The telescope is back in the news today after an international team of researchers spotted what could be the faintest satellite galaxy ever found. Called Virgo I, it lies towards the direction of the constellation Virgo. And is one of about 50 satellite galaxies of the Milky Way discovered so far.

Researchers used Subaru’s Hyper Suprime-Cam to spot the faint galaxy. Imagine a gigantic digital camera and you’re on the right track. Here’s the camera.

hyper suprime camera

And the Wide Field Corrector Lens.

wide field corrector lens

What’s the pixel count on this sucker? 870 megapixels. The sensor is made up of 116 CCDs.

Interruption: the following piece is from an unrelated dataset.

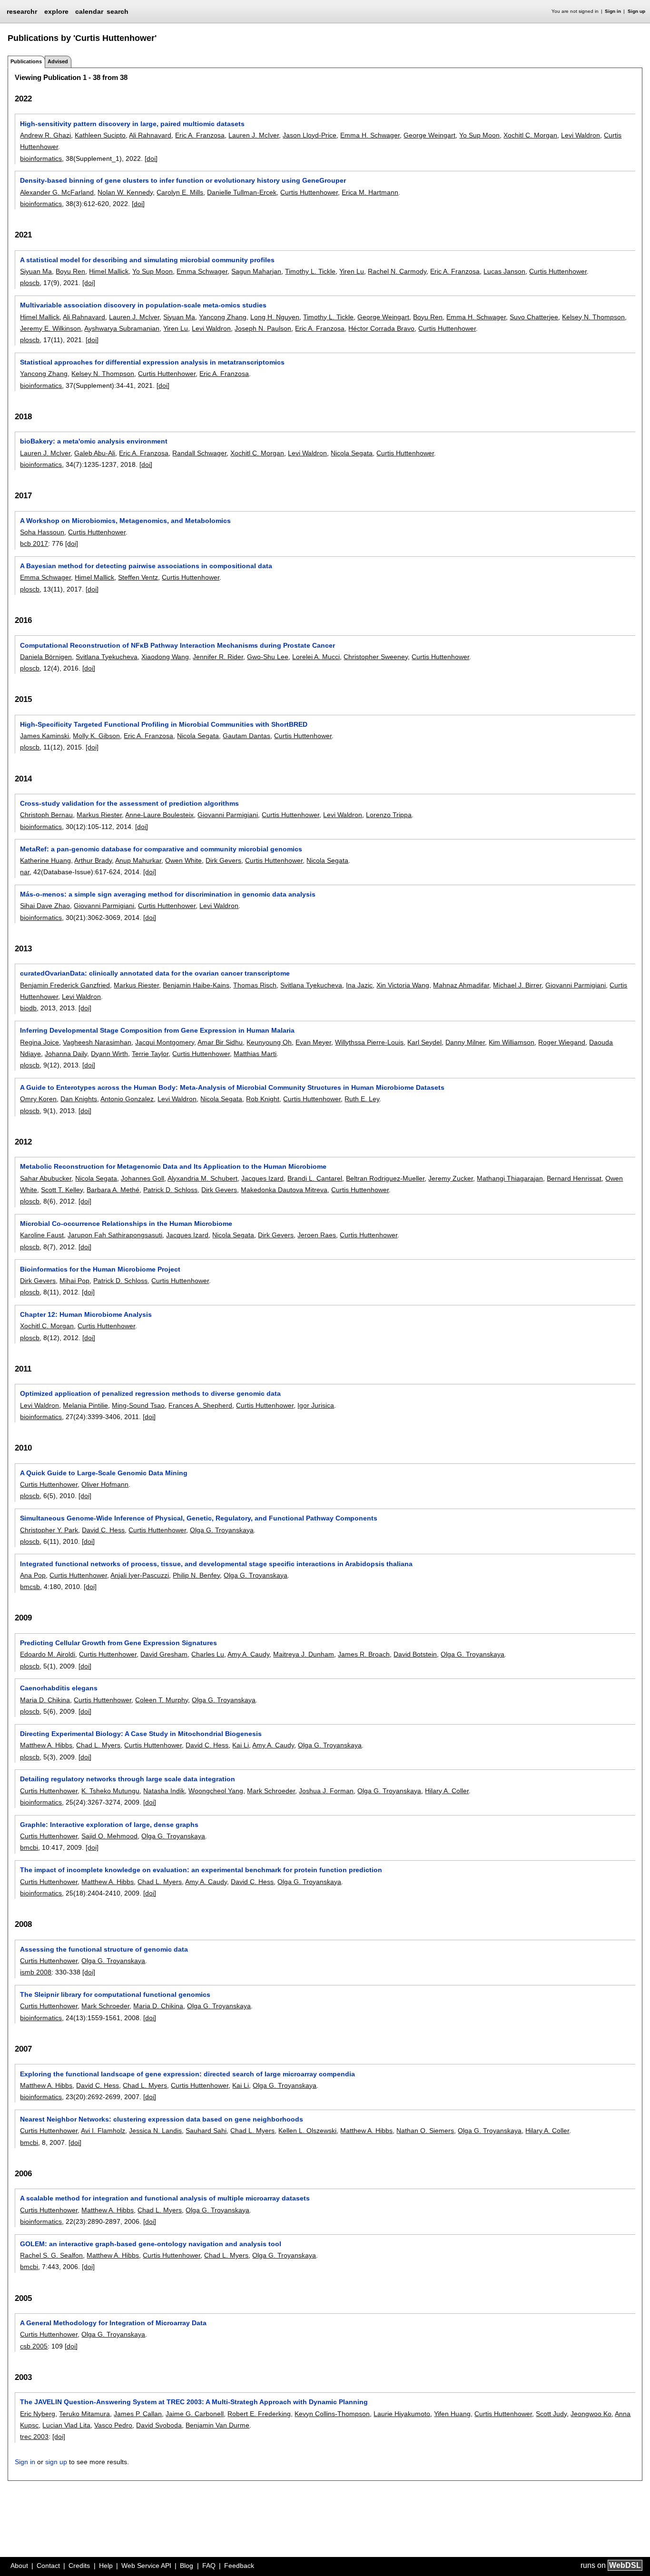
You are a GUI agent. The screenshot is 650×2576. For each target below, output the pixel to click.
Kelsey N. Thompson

Hyper Suprime camera sensor

Hyper Suprime-Cam can capture an area of the sky as large as nine full moons in a single exposure with very little distortion. All thanks to the Corrector Lens designed and manufactured by Canon. Yep, that same Canon.

Did You Know: Subaru’s prime focus sits 15 meters above the primary mirror. The distance between the mirror and the prime focus point is what gives the Subaru telescope its wide field of view.

Here’s a better image showing how high above the primary mirror the Hyper Suprime-Cam sits.

Subaru telescope prime focus point

Virgo I

Researchers say Virgo I could be the faintest satellite galaxy found yet. But how faint is it? Virgo I has an absolute magnitude of -0.8 in the optical waveband. The researchers tell us how that absolute magnitude stacks up with other galaxies:

M31 (Andromeda Galaxy) = -21.77
Large Magellanic Cloud = -18.35
Small Magellanic Cloud = -17.02

Virgo I’s discovery isn’t about records. It’s about what researchers haven’t found yet. Finding this faint galaxy suggests there are many more faint dwarf satellite galaxies lurking around the Milky Way.

“This discovery implies hundreds of faint dwarf satellites waiting to be discovered in the halo of the Milky Way,” says Masashi Chiba from Tohoku University. “How many satellites are indeed there and what properties they have, will give us an important clue of understanding how the Milky Way formed and how dark matter contributed to it.”

The researchers explain the current thinking of how this works.

Standard models of galaxy formation in the context of the so-called cold dark matter (CDM) theory predict the presence of hundreds of small dark halos orbiting in a Milky Way-sized dark halo and a comparable number of luminous satellite companions. However, only tens of satellites have ever been identified. This falls well short of a theoretical predicted number, which is part of the so-called “missing satellite problem.”

The Subaru Strategic Survey was launched to search for these satellites. An early look at the data led to the discovery of Virgo I, and researchers will continue searching the sky for more satellites like it. As we find more satellite galaxies around the Milky Way, our understanding of how our home galaxy formed will only grow.